Your objective ->
Copy out the lines below, from the line with "Task: Click the Supply capacity heading" to the line with "tap(180, 266)", both included, character for character.

===== Supplied information =====

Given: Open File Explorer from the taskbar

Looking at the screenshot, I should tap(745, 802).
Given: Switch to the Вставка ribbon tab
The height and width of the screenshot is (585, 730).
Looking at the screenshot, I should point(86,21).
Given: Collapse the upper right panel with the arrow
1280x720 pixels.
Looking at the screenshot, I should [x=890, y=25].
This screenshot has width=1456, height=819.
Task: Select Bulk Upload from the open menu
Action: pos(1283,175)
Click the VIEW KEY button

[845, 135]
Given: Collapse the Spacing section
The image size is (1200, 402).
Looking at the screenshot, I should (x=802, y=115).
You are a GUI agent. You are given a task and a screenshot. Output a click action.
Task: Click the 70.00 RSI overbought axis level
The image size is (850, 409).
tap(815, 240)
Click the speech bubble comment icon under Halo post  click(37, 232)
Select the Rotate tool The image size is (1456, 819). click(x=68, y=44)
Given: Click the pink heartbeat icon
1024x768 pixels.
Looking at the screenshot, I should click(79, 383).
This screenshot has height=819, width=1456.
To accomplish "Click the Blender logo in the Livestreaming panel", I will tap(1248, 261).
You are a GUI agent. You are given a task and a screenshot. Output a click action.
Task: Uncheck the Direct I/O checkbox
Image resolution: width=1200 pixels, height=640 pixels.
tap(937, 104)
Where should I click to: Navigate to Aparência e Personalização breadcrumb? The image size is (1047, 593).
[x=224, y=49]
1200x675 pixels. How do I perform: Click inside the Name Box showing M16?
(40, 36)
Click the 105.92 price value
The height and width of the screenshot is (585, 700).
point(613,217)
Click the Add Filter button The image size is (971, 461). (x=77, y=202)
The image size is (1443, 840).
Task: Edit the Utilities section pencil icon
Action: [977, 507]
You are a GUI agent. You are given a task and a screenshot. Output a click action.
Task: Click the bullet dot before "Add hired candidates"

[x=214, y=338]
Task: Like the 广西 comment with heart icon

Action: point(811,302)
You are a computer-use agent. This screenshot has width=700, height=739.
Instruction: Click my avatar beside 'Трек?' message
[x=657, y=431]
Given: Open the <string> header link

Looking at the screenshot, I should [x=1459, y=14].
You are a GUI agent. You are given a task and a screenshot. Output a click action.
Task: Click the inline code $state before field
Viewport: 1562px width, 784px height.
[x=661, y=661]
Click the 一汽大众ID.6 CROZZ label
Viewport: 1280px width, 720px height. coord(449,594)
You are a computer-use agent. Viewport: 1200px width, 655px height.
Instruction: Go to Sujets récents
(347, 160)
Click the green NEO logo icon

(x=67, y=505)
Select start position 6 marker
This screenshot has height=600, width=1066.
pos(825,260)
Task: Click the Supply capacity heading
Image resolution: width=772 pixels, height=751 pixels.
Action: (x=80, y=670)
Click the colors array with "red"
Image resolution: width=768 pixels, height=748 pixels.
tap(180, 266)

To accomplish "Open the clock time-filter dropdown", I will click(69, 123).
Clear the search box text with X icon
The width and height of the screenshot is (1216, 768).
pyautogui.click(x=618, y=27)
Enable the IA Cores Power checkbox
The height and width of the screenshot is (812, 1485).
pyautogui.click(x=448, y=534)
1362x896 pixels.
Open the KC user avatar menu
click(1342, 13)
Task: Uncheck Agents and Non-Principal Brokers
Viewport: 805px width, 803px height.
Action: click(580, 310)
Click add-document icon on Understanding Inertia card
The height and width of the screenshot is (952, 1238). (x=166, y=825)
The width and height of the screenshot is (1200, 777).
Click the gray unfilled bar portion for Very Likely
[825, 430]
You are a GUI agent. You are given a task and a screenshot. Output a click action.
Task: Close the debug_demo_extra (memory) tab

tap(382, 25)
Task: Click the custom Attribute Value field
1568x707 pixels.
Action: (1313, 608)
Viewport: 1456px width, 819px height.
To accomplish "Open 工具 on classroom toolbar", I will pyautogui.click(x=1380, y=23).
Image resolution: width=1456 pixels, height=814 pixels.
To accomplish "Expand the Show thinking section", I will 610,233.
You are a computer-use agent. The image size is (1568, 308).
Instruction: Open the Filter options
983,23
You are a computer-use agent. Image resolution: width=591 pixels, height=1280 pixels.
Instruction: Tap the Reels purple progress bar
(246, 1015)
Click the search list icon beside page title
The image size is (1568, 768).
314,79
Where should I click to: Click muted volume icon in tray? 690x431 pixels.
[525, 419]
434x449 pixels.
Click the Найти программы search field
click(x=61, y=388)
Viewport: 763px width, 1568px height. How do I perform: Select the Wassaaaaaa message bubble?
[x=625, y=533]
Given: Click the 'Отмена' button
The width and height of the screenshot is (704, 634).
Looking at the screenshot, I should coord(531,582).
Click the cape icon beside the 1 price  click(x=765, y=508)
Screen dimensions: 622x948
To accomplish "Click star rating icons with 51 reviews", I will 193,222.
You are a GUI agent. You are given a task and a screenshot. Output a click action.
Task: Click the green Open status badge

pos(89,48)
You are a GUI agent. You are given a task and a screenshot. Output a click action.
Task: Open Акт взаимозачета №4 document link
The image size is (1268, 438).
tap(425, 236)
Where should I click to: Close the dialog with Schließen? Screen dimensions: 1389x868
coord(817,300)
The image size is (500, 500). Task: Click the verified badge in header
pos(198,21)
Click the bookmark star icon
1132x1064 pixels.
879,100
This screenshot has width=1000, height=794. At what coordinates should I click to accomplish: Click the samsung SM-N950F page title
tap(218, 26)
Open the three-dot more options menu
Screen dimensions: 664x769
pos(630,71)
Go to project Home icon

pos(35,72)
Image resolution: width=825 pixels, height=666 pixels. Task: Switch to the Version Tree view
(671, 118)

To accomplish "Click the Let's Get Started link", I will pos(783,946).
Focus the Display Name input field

=====

Response to the task ->
Task: Click the Supply capacity heading
Image resolution: width=772 pixels, height=751 pixels.
Action: (x=80, y=670)
Click the colors array with "red"
Image resolution: width=768 pixels, height=748 pixels.
tap(180, 266)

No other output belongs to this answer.